The records are set out below this line. Return exactly the lines from the one containing "About Us (152, 2285)" through the last, and exclude the pictures.

[Dataset excerpts]

▬▬▬▬▬▬▬▬▬▬

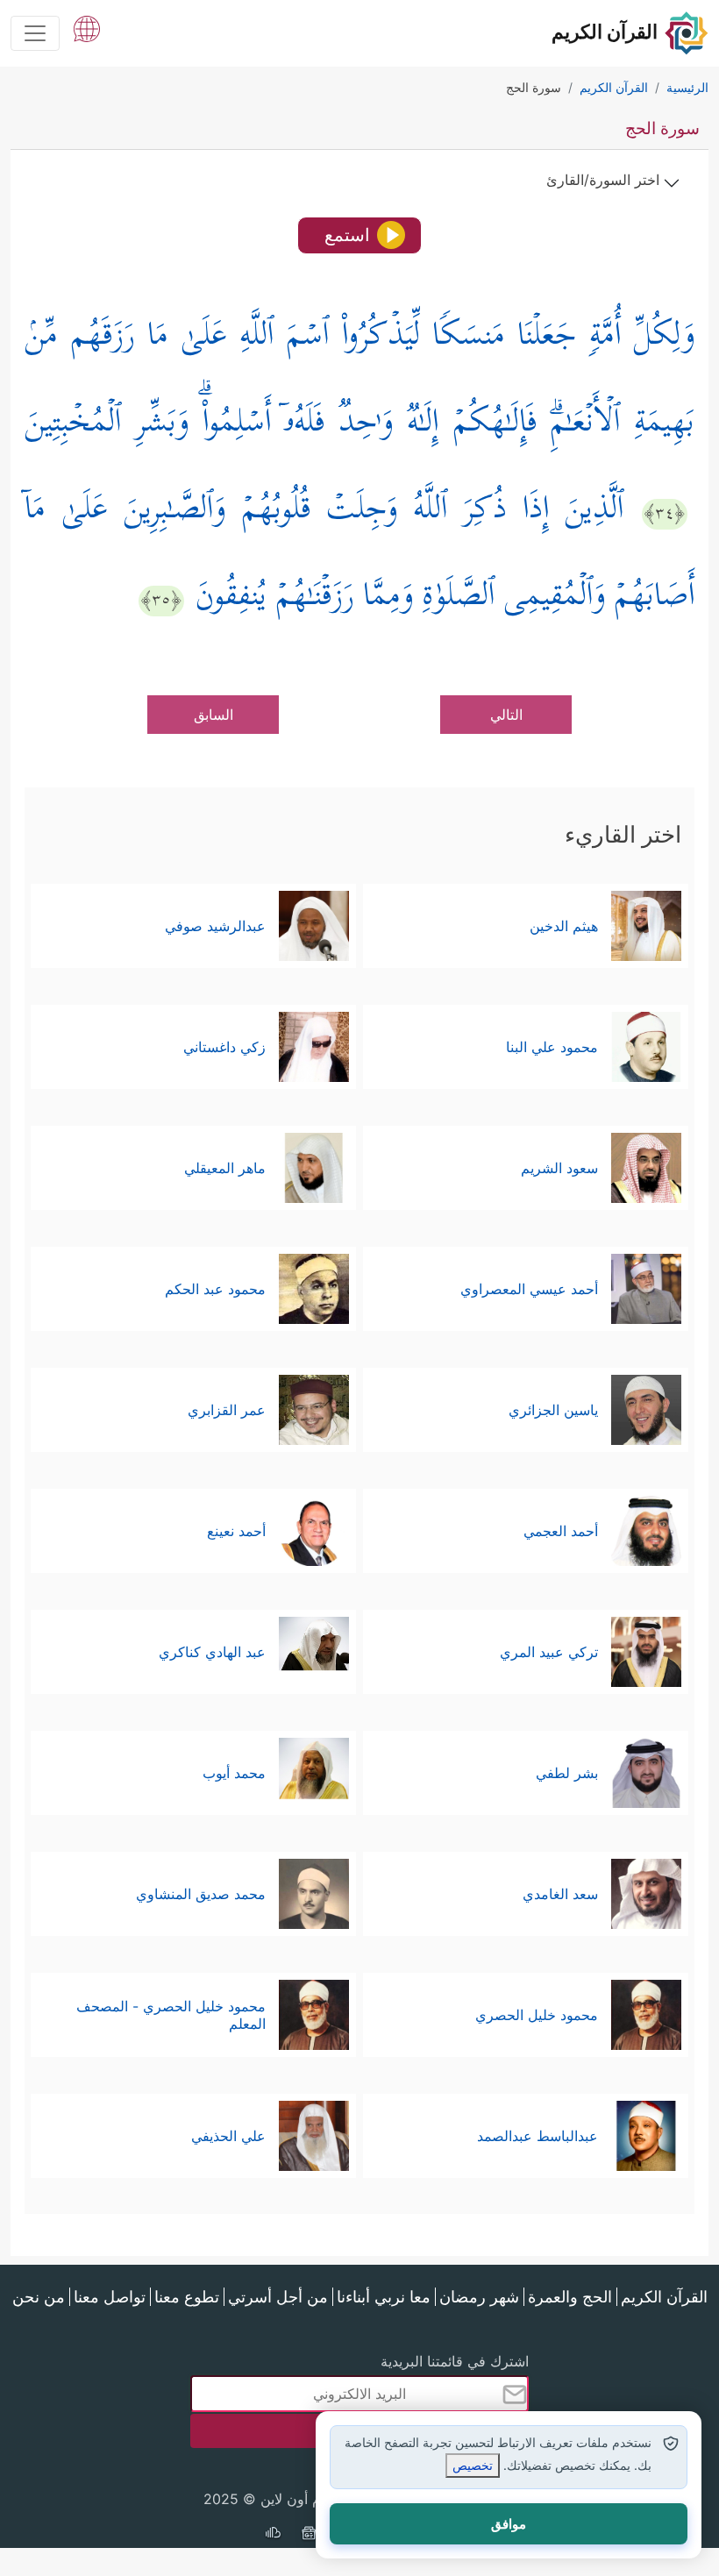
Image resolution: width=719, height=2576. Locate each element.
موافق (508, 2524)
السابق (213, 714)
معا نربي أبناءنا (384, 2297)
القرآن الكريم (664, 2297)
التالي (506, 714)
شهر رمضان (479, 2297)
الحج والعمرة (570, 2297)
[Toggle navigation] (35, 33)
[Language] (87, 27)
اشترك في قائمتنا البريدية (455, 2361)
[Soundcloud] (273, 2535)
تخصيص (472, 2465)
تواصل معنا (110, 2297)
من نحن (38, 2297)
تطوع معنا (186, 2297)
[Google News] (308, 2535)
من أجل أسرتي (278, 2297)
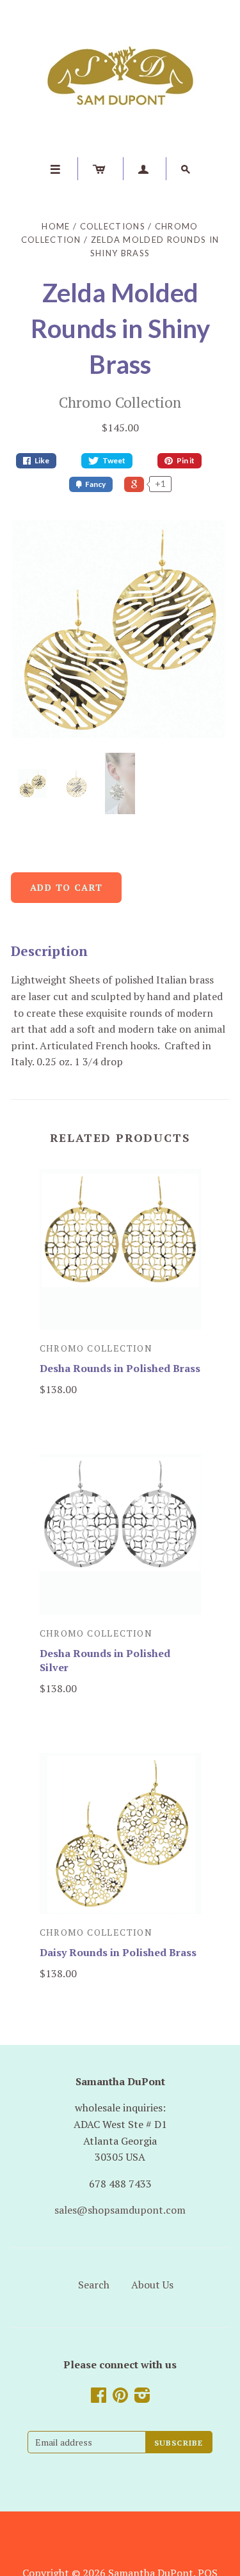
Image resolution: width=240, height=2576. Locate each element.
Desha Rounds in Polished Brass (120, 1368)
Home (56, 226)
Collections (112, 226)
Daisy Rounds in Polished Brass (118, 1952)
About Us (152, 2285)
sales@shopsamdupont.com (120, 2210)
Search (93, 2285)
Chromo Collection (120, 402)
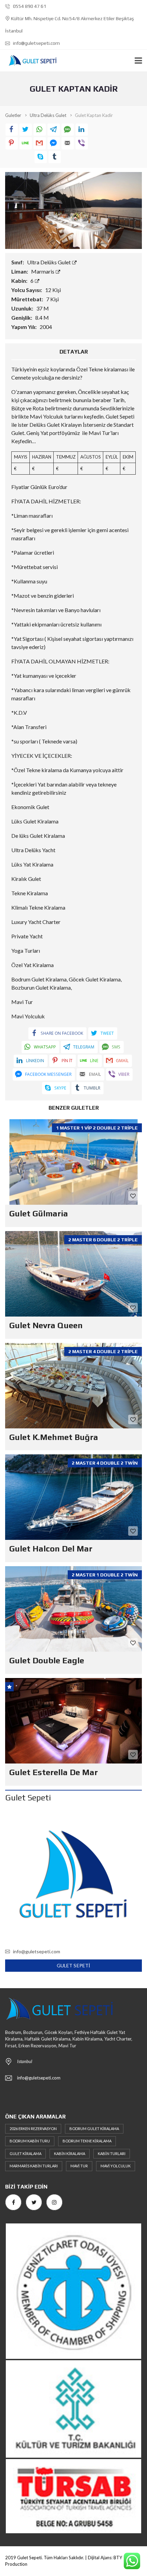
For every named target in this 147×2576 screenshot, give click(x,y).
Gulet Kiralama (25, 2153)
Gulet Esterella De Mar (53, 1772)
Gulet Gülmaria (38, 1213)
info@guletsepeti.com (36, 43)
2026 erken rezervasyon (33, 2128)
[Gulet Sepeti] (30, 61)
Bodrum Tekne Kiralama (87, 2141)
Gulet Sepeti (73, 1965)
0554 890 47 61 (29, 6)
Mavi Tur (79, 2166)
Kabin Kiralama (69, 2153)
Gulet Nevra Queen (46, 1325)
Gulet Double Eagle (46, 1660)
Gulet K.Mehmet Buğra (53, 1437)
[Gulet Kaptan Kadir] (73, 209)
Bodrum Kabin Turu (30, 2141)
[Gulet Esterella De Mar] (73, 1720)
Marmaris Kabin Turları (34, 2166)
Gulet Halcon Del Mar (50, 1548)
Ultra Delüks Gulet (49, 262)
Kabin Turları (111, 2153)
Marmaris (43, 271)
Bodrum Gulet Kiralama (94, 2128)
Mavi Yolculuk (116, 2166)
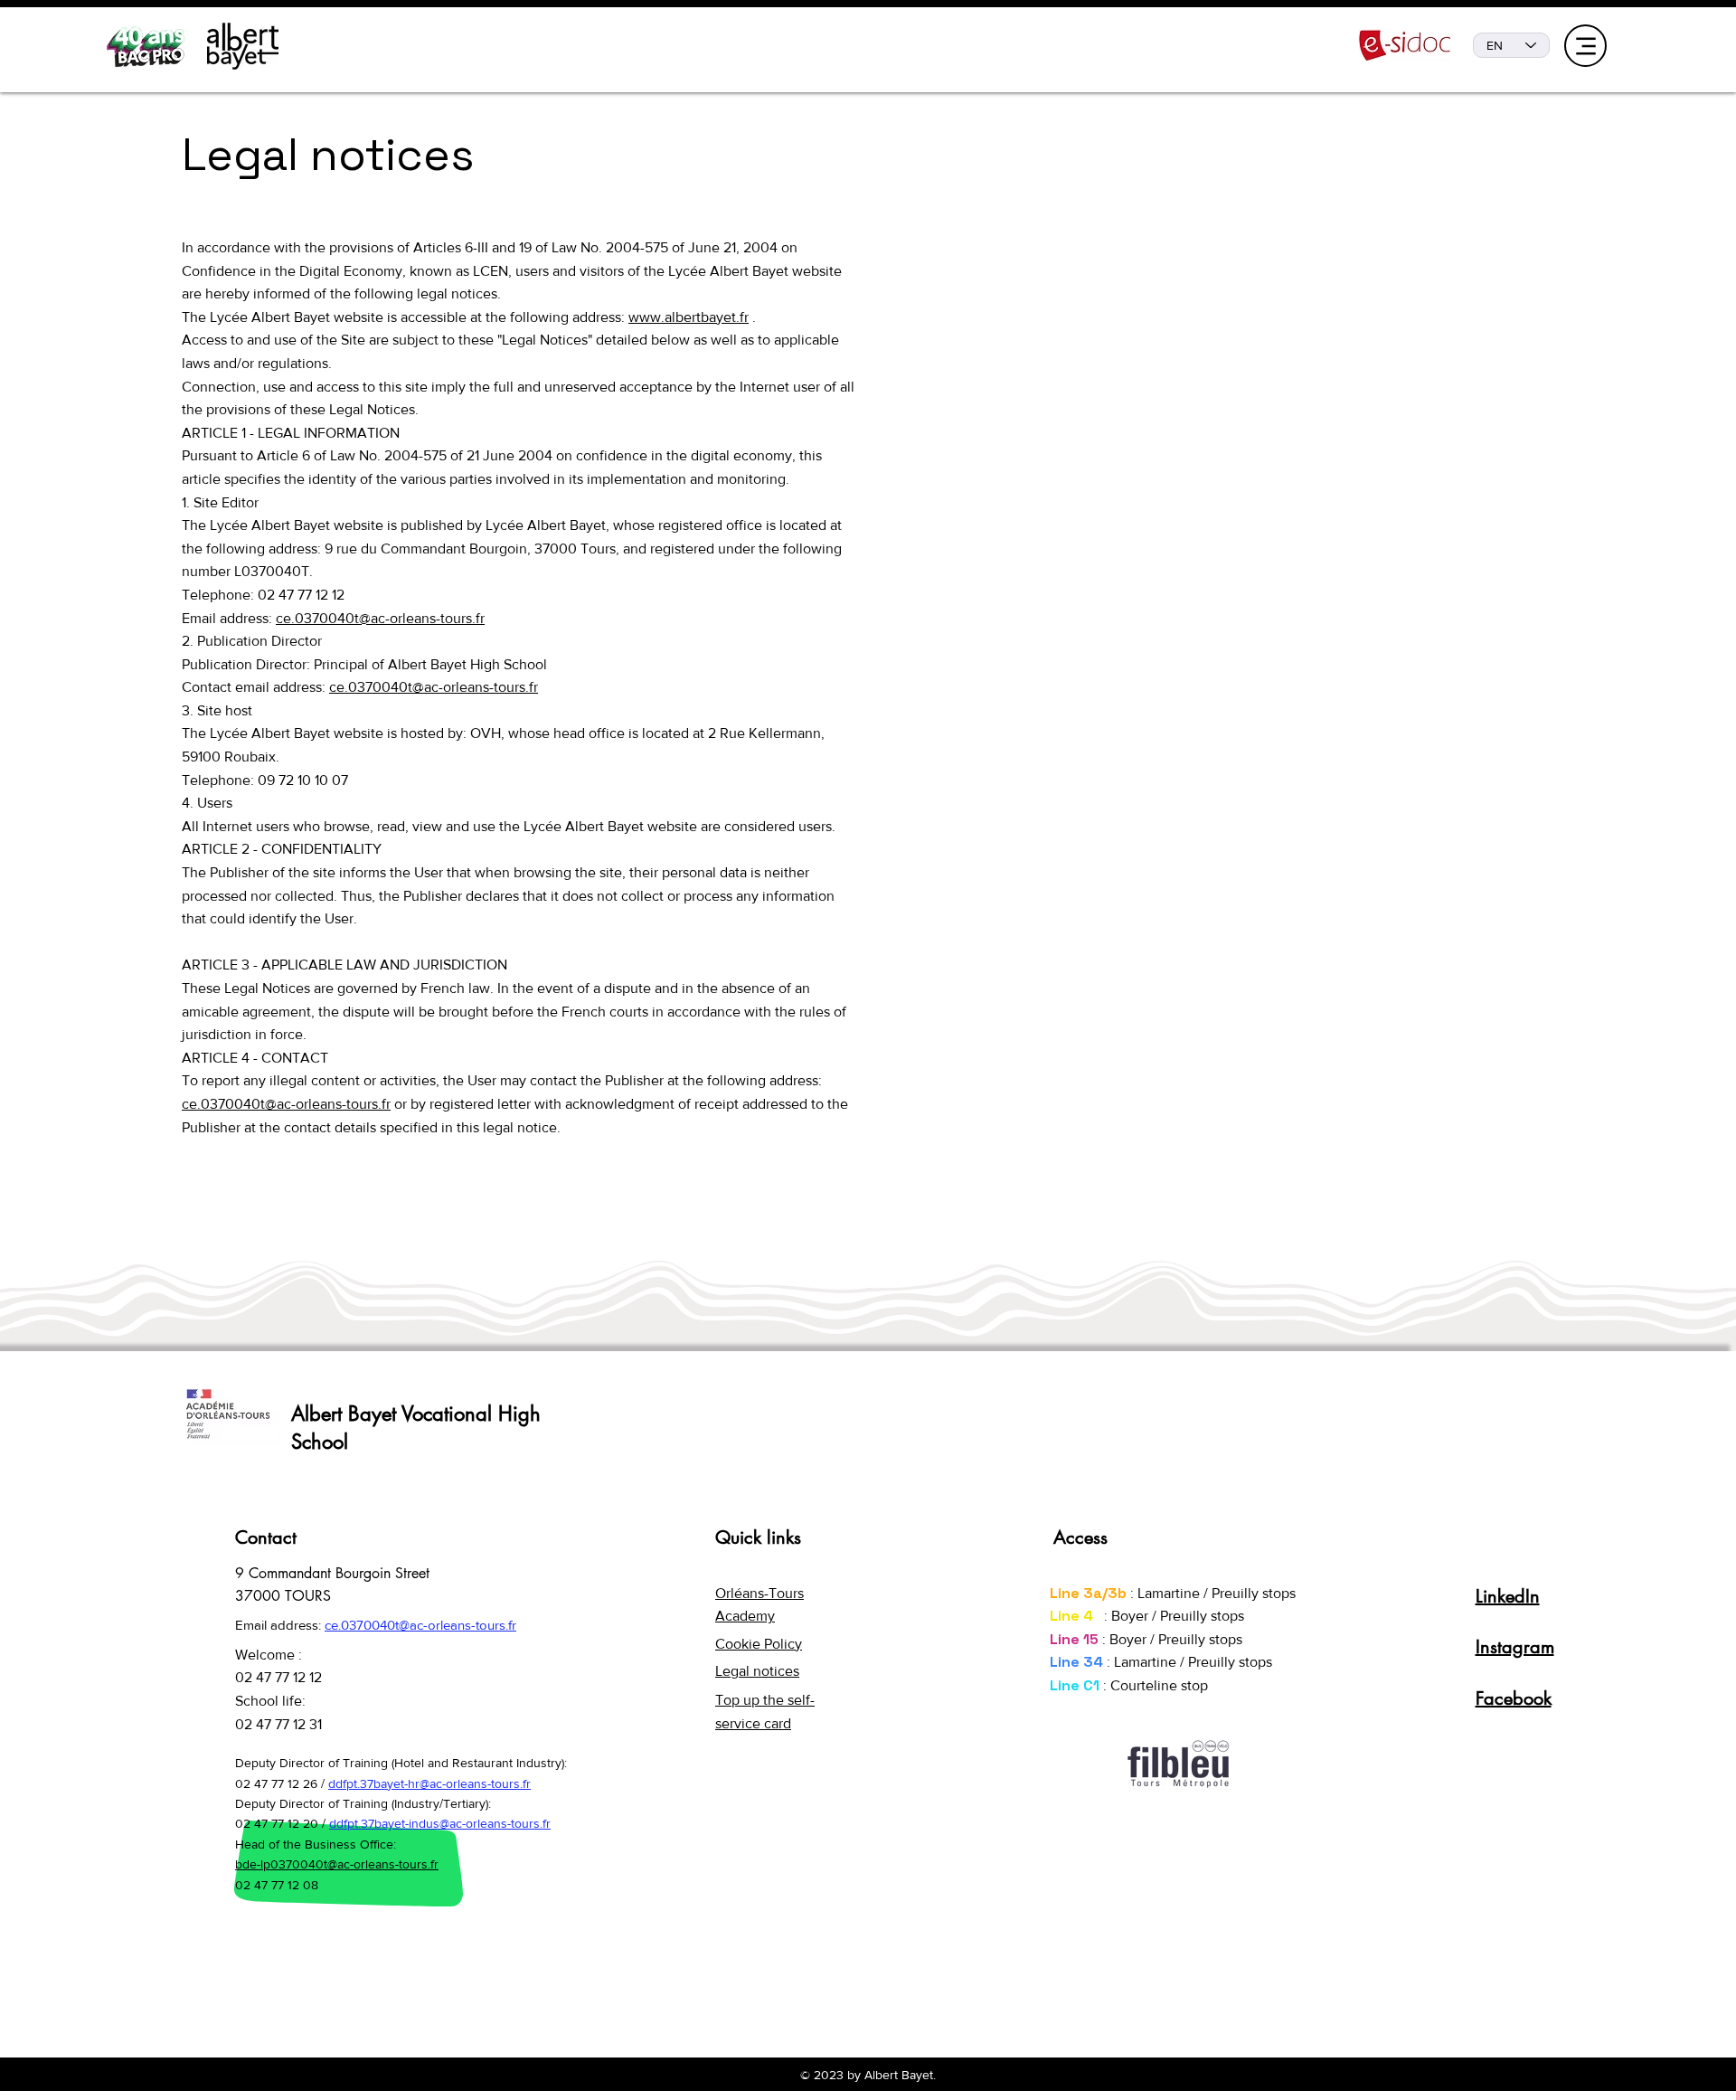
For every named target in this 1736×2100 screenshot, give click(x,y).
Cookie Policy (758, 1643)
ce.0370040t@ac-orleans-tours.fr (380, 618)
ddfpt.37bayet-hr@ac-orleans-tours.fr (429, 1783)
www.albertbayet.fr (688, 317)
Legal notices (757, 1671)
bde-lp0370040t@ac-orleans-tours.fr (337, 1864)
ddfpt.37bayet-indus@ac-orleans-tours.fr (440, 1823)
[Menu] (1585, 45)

▬▬▬▬▬▬▬▬▬▬

• [Answer to the problem]
About Us (152, 2285)
sales@shopsamdupont.com (120, 2210)
Search (93, 2285)
Chromo Collection (120, 402)
For every named target in this 147×2576 screenshot, give click(x,y).
Gulet Kiralama (25, 2153)
Gulet Esterella De Mar (53, 1772)
Gulet Gülmaria (38, 1213)
info@guletsepeti.com (36, 43)
2026 erken rezervasyon (33, 2128)
[Gulet Sepeti] (30, 61)
Bodrum Tekne Kiralama (87, 2141)
Gulet Sepeti (73, 1965)
0554 890 47 61 (29, 6)
Mavi Tur (79, 2166)
Kabin Kiralama (69, 2153)
Gulet Nevra Queen (46, 1325)
Gulet Double Eagle (46, 1660)
Gulet K.Mehmet Buğra (53, 1437)
[Gulet Kaptan Kadir] (73, 209)
Bodrum Kabin Turu (30, 2141)
[Gulet Esterella De Mar] (73, 1720)
Marmaris Kabin Turları (34, 2166)
Gulet Halcon Del Mar (50, 1548)
Ultra Delüks Gulet (49, 262)
Kabin Turları (111, 2153)
Marmaris (43, 271)
Bodrum Gulet Kiralama (94, 2128)
Mavi Yolculuk (116, 2166)
For every named target in this 1736×2100 screenshot, give click(x,y).
Cookie Policy (758, 1643)
ce.0370040t@ac-orleans-tours.fr (380, 618)
ddfpt.37bayet-hr@ac-orleans-tours.fr (429, 1783)
www.albertbayet.fr (688, 317)
Legal notices (757, 1671)
bde-lp0370040t@ac-orleans-tours.fr (337, 1864)
ddfpt.37bayet-indus@ac-orleans-tours.fr (440, 1823)
[Menu] (1585, 45)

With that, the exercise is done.